THE PROBLEM: Print every one of the items below verbatim, keeping each line unchanged and in its original order.

** START PROVIDED DATA **

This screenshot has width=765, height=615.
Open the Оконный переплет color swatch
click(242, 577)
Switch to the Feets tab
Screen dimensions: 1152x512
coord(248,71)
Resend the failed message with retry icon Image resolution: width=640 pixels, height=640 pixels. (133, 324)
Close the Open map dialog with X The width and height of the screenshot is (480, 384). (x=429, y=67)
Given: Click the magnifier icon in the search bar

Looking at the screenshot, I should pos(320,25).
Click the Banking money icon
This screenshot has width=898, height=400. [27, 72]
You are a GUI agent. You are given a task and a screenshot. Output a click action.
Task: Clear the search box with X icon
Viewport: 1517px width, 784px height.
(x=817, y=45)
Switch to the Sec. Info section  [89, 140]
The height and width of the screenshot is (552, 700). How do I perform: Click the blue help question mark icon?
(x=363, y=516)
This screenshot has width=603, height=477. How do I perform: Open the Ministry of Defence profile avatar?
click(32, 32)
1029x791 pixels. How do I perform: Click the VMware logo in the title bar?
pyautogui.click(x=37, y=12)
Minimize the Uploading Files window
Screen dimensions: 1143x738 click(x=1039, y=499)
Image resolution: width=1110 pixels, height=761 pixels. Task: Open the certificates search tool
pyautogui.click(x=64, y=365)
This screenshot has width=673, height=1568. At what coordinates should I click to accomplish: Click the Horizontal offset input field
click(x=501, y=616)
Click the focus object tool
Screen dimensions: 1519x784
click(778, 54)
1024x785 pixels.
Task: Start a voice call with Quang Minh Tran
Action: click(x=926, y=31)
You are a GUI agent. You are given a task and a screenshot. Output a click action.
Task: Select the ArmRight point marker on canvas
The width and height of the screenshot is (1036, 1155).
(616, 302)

** END PROVIDED DATA **

SOLUTION:
This screenshot has width=765, height=615.
Open the Оконный переплет color swatch
click(242, 577)
Switch to the Feets tab
Screen dimensions: 1152x512
coord(248,71)
Resend the failed message with retry icon Image resolution: width=640 pixels, height=640 pixels. (133, 324)
Close the Open map dialog with X The width and height of the screenshot is (480, 384). (x=429, y=67)
Given: Click the magnifier icon in the search bar

Looking at the screenshot, I should pos(320,25).
Click the Banking money icon
This screenshot has width=898, height=400. [27, 72]
You are a GUI agent. You are given a task and a screenshot. Output a click action.
Task: Clear the search box with X icon
Viewport: 1517px width, 784px height.
(x=817, y=45)
Switch to the Sec. Info section  [89, 140]
The height and width of the screenshot is (552, 700). How do I perform: Click the blue help question mark icon?
(x=363, y=516)
This screenshot has width=603, height=477. How do I perform: Open the Ministry of Defence profile avatar?
click(32, 32)
1029x791 pixels. How do I perform: Click the VMware logo in the title bar?
pyautogui.click(x=37, y=12)
Minimize the Uploading Files window
Screen dimensions: 1143x738 click(x=1039, y=499)
Image resolution: width=1110 pixels, height=761 pixels. Task: Open the certificates search tool
pyautogui.click(x=64, y=365)
This screenshot has width=673, height=1568. At what coordinates should I click to accomplish: Click the Horizontal offset input field
click(x=501, y=616)
Click the focus object tool
Screen dimensions: 1519x784
click(778, 54)
1024x785 pixels.
Task: Start a voice call with Quang Minh Tran
Action: click(x=926, y=31)
You are a GUI agent. You are given a task and a screenshot. Output a click action.
Task: Select the ArmRight point marker on canvas
The width and height of the screenshot is (1036, 1155).
(616, 302)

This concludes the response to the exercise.